论文标题
用可逆的嵌入域特异性语言区分所有内容
Differentiate Everything with a Reversible Embeded Domain-Specific Language
论文作者
论文摘要
反向模式自动分化(AD)遇到的问题是,空间太多,无法追踪中间计算状态以进行反向传播。追溯状态的传统方法称为检查点,将中间状态存储到全局堆栈中,并通过堆栈POP或重新计算恢复状态。堆栈操作和重新计算的开销使得总体目的(不是基于张量的)广告发动机无法满足许多工业需求。我们建议使用反向计算来通过设计和实现可逆的编程EDSL来追踪状态,而不是检查点,在此过程中,可以在没有隐性堆栈操作的情况下进行双向执行程序。缺乏隐式堆栈操作使该程序与现有的编译器功能兼容,包括利用现有的优化通过并将代码编译为GPU内核。我们为稀疏矩阵操作和一些机器学习应用程序实施广告,以表明我们的框架具有最新的性能。
Reverse-mode automatic differentiation (AD) suffers from the issue of having too much space overhead to trace back intermediate computational states for back-propagation.
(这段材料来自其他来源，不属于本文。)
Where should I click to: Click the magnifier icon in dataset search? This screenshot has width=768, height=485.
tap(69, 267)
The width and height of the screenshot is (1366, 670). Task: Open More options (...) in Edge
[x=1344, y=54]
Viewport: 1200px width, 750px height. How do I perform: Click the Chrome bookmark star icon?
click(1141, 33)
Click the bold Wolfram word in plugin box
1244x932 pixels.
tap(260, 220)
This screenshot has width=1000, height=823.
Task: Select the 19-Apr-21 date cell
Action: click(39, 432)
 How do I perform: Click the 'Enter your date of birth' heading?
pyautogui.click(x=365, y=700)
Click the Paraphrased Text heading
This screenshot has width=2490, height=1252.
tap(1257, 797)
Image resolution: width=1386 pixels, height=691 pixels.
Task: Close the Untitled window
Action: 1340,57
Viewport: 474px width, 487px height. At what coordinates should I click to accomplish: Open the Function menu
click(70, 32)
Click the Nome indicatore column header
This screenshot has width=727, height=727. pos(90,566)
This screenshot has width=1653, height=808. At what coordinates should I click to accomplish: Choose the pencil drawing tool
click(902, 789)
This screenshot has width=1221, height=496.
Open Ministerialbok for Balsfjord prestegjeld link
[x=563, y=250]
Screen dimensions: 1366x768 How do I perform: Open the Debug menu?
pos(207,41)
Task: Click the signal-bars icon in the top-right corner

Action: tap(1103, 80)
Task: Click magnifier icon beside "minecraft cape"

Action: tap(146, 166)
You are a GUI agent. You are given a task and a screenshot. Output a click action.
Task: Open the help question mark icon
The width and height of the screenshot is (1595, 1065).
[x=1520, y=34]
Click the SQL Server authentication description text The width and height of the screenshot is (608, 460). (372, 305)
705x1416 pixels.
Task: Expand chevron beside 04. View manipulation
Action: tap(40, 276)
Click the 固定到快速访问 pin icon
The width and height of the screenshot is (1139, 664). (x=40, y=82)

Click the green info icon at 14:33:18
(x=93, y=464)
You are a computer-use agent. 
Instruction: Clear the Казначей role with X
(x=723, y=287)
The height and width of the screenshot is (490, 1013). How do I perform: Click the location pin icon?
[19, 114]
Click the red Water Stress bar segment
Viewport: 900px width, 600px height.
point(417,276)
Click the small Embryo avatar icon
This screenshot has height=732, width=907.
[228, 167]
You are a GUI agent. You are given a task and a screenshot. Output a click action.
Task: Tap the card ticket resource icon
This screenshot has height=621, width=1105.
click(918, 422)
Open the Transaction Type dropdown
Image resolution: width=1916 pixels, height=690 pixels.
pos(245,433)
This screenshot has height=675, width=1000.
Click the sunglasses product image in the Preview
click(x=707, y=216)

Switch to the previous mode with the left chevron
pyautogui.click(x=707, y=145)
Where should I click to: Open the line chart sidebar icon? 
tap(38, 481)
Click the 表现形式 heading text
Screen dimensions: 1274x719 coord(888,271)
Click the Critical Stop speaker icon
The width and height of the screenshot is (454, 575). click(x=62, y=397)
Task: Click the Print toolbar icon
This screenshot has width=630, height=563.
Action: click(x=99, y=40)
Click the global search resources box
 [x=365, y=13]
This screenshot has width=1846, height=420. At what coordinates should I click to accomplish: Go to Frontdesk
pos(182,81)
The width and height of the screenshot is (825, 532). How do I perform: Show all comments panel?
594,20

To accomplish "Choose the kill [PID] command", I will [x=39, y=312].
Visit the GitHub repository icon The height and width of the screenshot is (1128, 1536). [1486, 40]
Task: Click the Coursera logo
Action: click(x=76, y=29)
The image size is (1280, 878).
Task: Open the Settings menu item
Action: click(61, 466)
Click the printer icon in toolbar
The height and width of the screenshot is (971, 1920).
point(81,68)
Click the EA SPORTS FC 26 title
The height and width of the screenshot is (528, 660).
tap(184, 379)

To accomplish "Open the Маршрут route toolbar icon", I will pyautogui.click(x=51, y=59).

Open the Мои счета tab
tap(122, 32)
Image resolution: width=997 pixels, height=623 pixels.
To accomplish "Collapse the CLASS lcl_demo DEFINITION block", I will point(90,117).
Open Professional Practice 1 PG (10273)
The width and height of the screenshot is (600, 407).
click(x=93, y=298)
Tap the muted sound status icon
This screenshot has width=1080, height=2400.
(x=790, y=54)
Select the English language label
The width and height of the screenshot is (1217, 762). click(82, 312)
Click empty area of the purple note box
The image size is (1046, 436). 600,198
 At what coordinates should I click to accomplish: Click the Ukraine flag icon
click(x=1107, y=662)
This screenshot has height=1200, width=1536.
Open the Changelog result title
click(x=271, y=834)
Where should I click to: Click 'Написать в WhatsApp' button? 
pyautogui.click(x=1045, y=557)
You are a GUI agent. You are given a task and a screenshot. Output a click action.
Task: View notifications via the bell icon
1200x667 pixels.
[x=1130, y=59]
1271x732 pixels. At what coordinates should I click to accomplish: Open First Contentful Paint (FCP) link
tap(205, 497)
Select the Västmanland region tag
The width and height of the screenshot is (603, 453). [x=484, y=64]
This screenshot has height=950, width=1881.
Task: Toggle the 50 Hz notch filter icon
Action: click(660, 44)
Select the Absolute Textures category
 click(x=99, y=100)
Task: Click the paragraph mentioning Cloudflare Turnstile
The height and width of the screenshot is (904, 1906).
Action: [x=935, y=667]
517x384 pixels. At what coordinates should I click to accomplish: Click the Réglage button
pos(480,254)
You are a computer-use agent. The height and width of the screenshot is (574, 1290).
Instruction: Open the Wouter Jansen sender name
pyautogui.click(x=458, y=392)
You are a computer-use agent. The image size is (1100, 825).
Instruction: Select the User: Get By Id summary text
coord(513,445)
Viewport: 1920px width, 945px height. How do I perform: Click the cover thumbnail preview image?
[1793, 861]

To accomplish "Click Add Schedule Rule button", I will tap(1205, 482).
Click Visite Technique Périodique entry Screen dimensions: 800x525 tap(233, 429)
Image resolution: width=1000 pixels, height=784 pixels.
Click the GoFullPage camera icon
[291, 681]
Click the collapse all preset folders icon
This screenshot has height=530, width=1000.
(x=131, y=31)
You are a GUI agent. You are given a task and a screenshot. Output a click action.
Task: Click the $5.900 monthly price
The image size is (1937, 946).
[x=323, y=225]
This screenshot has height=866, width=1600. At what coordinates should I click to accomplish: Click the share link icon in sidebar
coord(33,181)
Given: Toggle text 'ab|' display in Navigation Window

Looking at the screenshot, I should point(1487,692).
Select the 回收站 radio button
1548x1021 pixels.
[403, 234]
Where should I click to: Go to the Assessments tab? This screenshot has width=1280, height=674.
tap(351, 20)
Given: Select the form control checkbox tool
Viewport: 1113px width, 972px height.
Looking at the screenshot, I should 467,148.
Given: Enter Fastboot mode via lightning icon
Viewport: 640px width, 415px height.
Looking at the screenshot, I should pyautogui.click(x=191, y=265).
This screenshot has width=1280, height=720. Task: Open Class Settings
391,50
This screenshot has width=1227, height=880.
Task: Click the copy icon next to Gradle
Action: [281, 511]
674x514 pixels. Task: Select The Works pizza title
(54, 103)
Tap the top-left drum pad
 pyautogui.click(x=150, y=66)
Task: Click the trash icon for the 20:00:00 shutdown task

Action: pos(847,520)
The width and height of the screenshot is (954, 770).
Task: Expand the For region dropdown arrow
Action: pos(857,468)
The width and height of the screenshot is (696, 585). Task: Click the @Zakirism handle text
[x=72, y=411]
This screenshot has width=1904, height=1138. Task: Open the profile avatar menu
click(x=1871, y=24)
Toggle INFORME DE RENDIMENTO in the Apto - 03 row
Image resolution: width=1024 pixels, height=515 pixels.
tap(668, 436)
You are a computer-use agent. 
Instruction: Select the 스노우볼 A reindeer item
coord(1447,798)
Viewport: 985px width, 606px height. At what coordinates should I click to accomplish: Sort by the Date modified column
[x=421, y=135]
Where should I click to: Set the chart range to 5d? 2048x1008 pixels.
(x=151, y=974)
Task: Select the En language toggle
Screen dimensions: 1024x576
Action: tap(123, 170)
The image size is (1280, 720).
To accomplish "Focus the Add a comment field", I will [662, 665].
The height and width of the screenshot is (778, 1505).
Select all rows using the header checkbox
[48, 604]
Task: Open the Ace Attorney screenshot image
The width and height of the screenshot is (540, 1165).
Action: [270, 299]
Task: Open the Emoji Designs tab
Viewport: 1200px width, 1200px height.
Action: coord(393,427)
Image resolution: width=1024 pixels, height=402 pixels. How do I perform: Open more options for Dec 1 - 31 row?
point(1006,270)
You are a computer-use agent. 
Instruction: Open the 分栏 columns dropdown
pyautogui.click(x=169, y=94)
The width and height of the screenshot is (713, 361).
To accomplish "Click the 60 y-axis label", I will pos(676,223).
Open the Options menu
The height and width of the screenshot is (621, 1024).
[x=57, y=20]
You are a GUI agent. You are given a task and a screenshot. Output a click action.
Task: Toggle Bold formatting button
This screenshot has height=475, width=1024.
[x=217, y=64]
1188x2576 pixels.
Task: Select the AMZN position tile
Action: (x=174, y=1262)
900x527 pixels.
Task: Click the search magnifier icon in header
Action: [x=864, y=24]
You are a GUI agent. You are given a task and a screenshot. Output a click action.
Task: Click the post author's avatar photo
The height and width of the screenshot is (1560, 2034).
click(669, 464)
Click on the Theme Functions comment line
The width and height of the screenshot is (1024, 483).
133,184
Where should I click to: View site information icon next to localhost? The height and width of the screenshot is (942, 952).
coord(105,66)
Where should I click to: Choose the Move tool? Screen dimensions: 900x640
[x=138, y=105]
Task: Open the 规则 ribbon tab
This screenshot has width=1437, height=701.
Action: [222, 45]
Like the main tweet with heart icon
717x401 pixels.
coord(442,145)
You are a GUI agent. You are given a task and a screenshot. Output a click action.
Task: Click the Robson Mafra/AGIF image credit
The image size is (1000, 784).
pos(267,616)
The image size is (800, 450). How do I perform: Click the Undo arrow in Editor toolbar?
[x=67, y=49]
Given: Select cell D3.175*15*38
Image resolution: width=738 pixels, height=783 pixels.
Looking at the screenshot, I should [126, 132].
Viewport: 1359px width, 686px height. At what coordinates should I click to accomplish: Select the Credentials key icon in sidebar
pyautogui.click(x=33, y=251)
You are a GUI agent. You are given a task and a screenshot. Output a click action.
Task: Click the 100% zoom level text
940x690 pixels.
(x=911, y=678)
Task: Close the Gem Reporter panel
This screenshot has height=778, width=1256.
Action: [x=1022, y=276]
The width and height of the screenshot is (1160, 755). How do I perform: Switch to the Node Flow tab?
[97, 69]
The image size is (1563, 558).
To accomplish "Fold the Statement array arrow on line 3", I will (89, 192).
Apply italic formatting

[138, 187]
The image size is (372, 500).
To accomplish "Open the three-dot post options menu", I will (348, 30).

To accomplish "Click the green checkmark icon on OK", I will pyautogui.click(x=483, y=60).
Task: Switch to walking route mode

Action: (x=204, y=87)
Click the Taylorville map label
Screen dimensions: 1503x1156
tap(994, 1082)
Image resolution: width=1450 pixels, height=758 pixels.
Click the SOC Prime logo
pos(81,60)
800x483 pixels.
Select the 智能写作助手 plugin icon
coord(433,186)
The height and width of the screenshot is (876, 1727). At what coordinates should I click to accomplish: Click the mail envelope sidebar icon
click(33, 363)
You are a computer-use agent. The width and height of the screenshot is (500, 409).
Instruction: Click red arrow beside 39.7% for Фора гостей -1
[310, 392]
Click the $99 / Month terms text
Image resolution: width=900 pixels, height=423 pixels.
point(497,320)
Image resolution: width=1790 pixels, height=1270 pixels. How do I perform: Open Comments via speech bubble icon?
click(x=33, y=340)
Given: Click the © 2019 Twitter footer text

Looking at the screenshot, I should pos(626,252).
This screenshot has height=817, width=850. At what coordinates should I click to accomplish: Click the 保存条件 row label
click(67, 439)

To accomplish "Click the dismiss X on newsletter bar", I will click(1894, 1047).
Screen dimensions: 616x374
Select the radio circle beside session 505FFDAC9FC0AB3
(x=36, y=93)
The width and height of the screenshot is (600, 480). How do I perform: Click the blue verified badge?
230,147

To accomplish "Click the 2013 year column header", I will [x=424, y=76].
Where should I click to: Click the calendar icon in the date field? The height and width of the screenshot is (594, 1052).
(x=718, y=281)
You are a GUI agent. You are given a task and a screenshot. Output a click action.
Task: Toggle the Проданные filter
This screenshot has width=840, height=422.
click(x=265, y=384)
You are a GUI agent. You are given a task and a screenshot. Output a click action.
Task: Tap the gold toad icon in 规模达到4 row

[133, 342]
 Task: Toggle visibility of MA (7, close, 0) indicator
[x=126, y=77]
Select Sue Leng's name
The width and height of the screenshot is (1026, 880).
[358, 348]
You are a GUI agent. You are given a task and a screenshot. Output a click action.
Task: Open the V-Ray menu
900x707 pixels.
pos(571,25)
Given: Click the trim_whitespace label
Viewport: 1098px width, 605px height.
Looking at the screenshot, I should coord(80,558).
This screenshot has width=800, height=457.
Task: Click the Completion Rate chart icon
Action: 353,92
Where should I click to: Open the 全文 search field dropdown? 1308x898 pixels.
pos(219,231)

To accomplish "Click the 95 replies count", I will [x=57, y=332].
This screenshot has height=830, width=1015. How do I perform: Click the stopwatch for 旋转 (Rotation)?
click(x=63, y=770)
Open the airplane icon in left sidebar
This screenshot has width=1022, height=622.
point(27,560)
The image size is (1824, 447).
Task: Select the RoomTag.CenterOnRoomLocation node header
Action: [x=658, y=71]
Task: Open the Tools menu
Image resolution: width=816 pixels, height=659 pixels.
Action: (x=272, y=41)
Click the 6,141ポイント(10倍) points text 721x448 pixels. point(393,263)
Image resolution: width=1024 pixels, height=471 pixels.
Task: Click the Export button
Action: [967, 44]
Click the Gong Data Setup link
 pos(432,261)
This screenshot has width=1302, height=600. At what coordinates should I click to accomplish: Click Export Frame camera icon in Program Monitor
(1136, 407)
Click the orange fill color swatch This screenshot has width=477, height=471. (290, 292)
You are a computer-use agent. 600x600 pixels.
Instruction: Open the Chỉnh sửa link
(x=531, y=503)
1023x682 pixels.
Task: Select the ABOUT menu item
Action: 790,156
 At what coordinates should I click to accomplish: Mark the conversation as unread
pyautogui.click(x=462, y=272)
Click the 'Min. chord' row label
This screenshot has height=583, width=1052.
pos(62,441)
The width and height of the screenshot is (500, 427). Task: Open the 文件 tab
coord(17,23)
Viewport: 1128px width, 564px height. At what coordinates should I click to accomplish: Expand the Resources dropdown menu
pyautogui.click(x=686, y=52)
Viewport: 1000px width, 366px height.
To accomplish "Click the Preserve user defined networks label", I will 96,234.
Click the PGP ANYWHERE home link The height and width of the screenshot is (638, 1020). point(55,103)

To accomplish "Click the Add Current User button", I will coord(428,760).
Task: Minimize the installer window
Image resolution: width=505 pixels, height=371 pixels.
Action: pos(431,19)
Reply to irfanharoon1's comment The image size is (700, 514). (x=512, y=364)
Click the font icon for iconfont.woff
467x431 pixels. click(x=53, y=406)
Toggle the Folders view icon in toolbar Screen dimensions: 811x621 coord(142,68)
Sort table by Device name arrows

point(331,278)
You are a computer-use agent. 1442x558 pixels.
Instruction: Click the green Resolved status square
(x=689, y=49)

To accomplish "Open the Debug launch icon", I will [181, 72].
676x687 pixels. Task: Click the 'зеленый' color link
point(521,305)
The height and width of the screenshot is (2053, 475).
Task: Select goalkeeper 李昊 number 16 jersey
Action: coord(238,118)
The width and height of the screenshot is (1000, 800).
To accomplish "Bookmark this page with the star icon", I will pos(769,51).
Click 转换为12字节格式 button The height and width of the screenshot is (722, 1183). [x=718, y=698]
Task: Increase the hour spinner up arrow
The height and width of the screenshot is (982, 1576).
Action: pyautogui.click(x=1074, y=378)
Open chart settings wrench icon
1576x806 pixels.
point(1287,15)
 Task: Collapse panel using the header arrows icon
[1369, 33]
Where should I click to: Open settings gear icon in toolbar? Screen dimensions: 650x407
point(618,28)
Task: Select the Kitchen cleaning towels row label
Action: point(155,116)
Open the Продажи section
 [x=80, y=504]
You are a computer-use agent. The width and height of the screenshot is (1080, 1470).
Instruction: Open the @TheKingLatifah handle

The traditional method to trace back states is called checkpointing that stores intermediate states into a global stack and restore state through either stack pop or re-computing. The overhead of stack manipulations and re-computing makes the general purposed (not tensor-based) AD engines unable to meet many industrial needs. Instead of checkpointing, we propose to use reverse computing to trace back states by designing and implementing a reversible programming eDSL, where a program can be executed bi-directionally without implicit stack operations. The absence of implicit stack operations makes the program compatible with existing compiler features, including utilizing existing optimization passes and compiling the code as GPU kernels. We implement AD for sparse matrix operations and some machine learning applications to show that our framework has the state-of-the-art performance.